# Work order
Please set down only the lines from the one containing "Task: Select line" through the end of the entries below, exactly, minus any pictures.

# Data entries
"""

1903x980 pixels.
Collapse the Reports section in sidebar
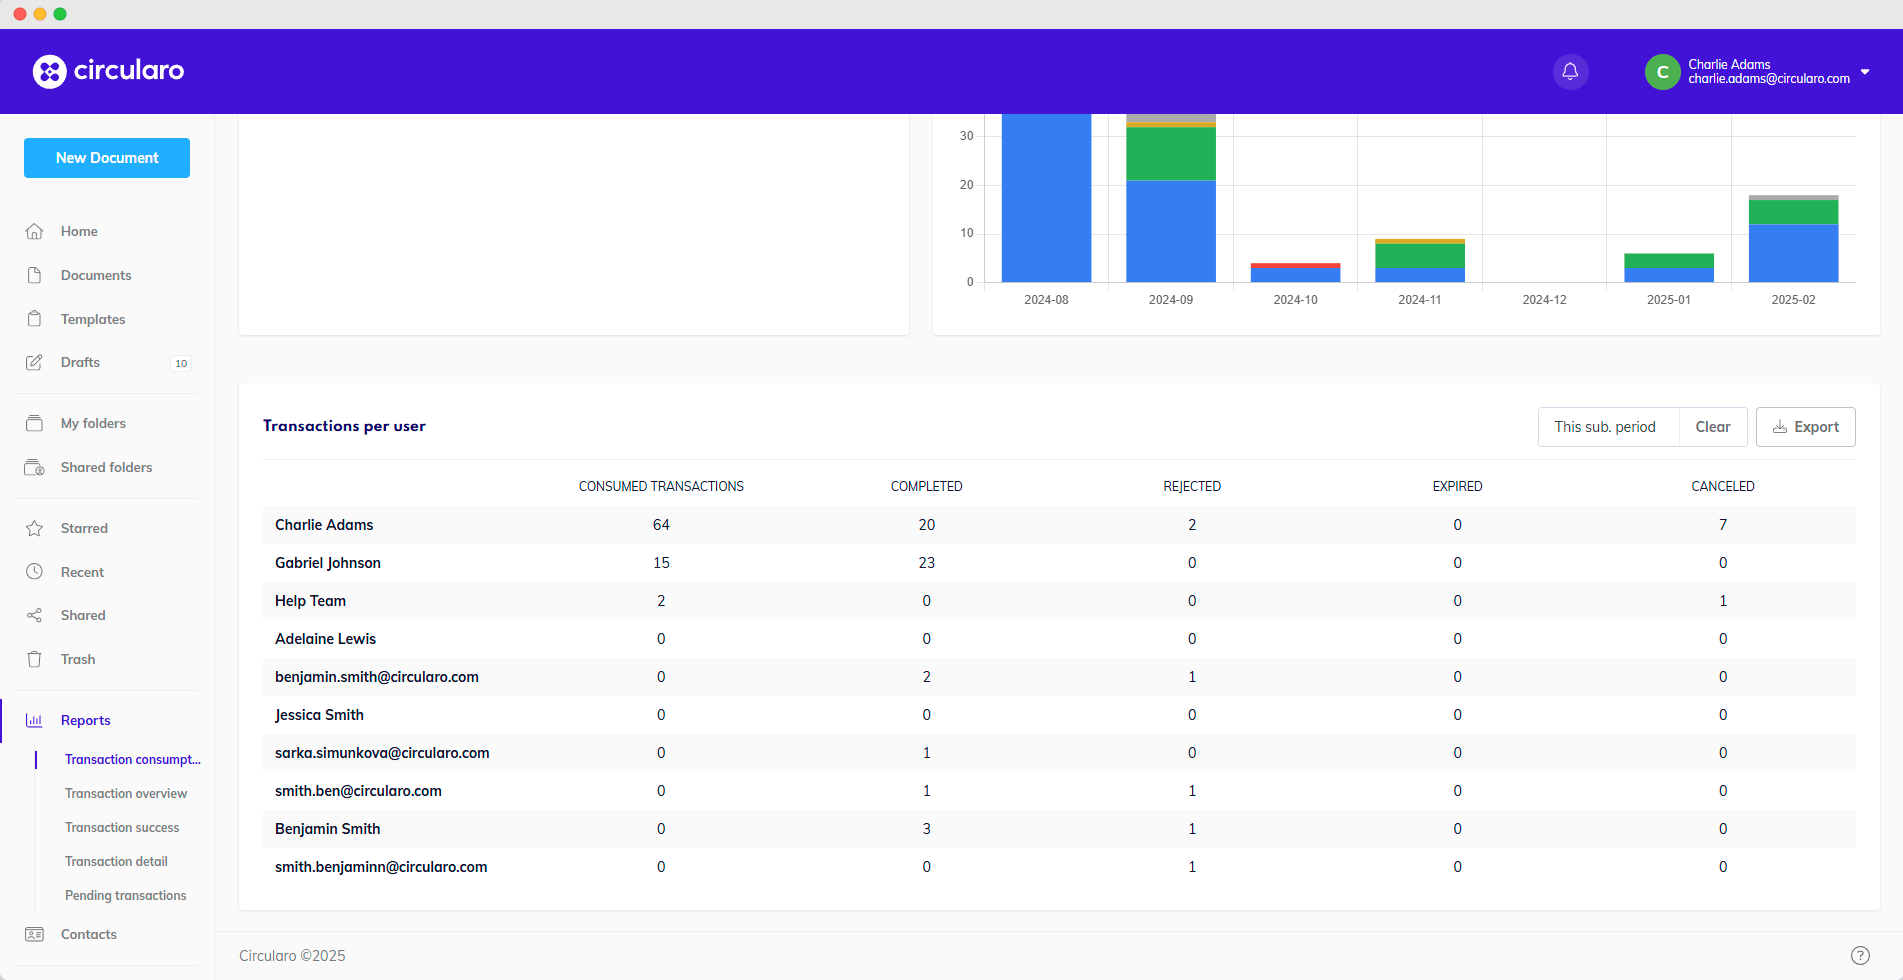[85, 720]
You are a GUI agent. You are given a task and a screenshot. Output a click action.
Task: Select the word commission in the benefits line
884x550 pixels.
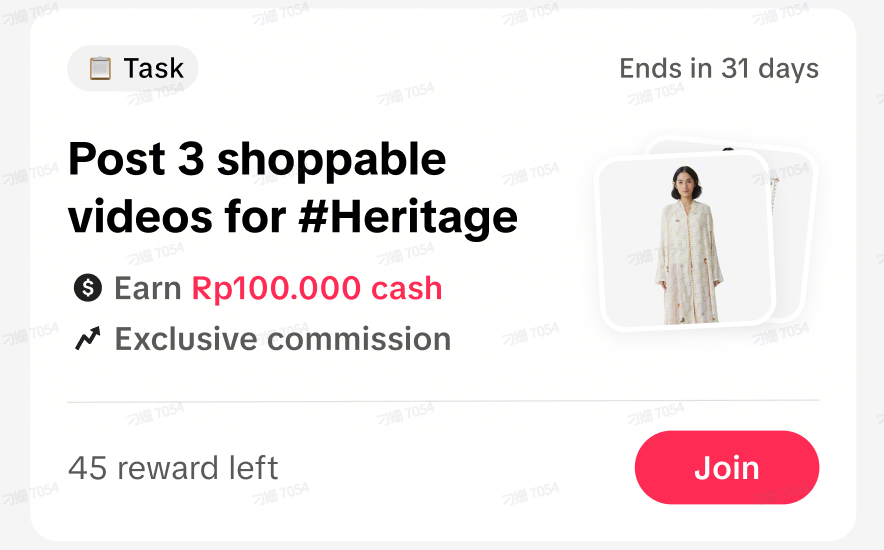point(360,340)
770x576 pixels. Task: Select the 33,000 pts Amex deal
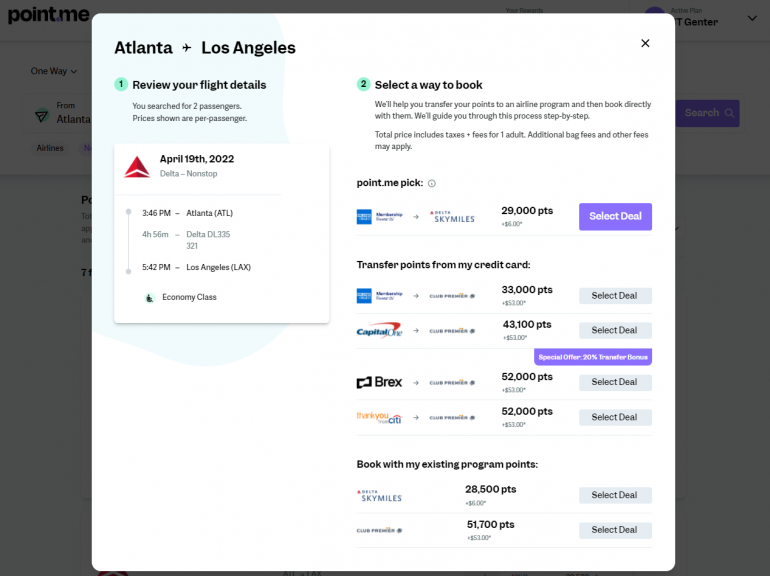[615, 296]
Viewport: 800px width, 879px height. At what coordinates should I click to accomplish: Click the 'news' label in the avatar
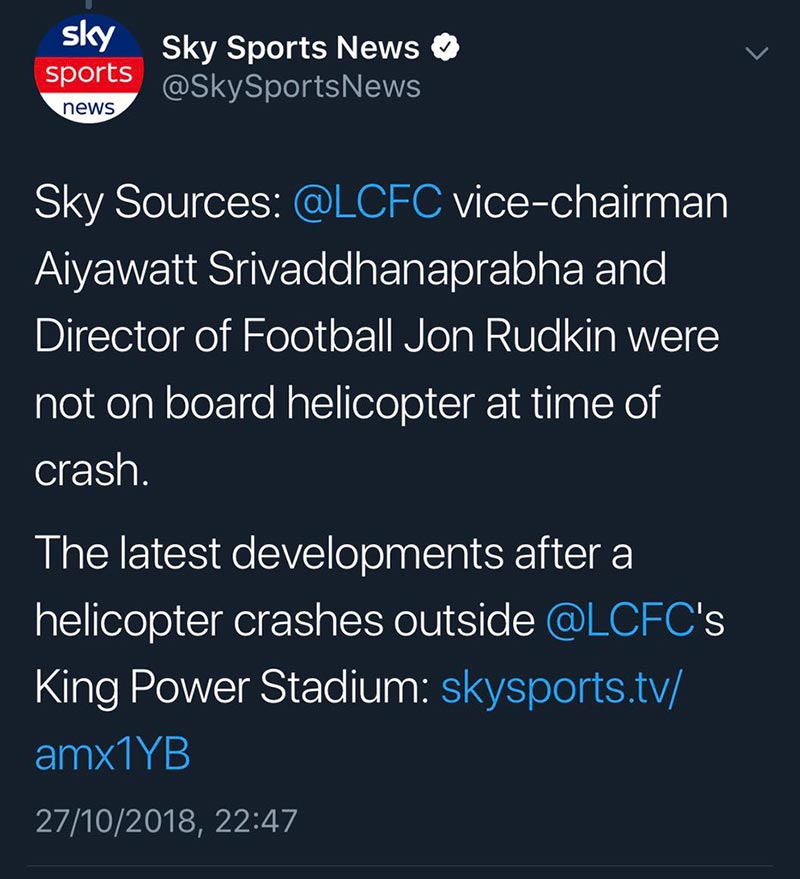pos(89,107)
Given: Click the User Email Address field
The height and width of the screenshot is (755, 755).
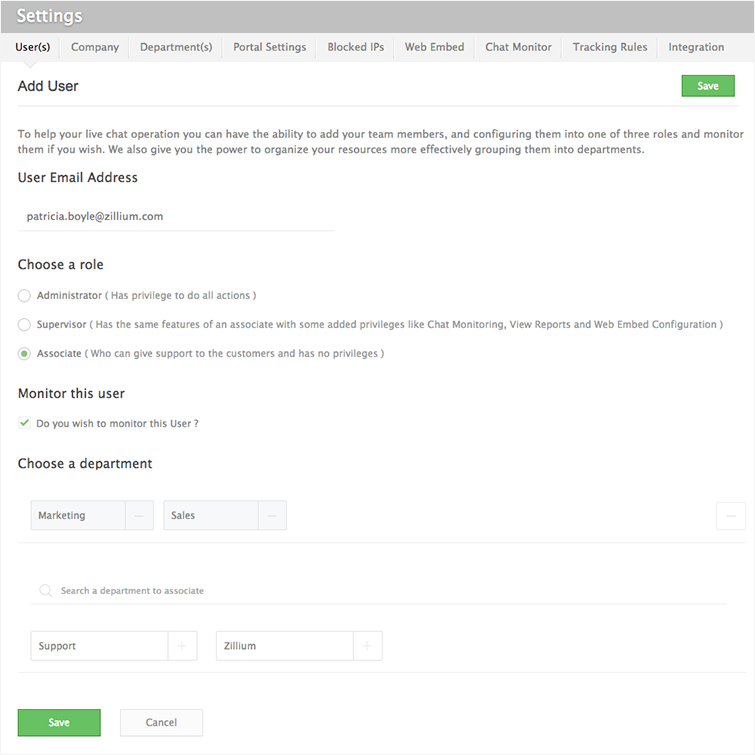Looking at the screenshot, I should (x=176, y=216).
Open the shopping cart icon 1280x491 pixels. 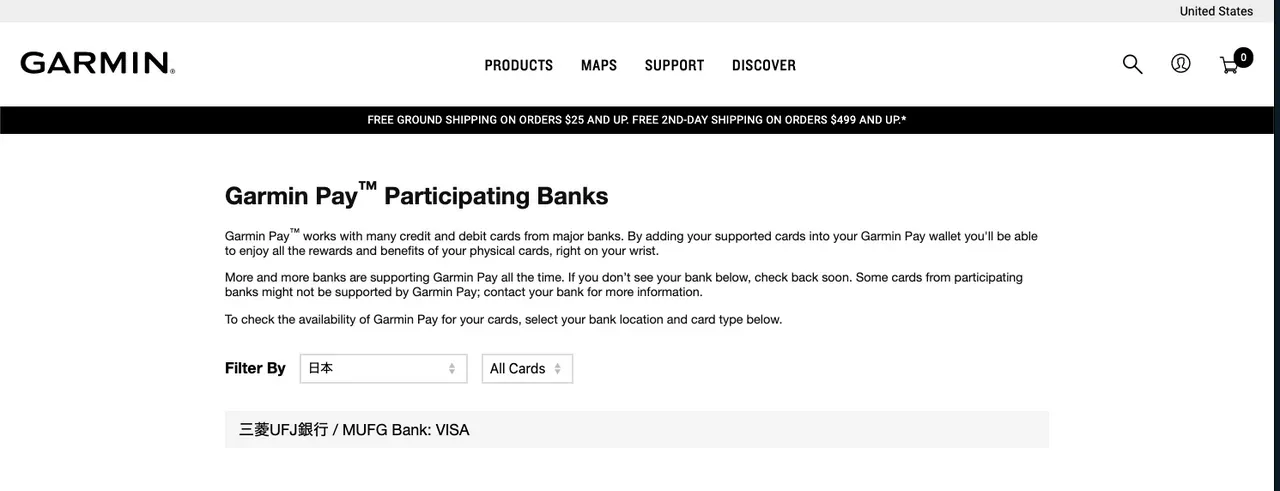point(1229,66)
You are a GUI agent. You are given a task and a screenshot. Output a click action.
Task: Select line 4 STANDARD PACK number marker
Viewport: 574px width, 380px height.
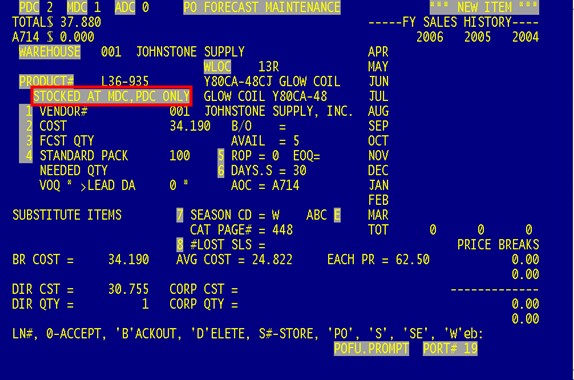(26, 156)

"""

# Exercise output
Task: Select line 4 STANDARD PACK number marker
Viewport: 574px width, 380px height.
(26, 156)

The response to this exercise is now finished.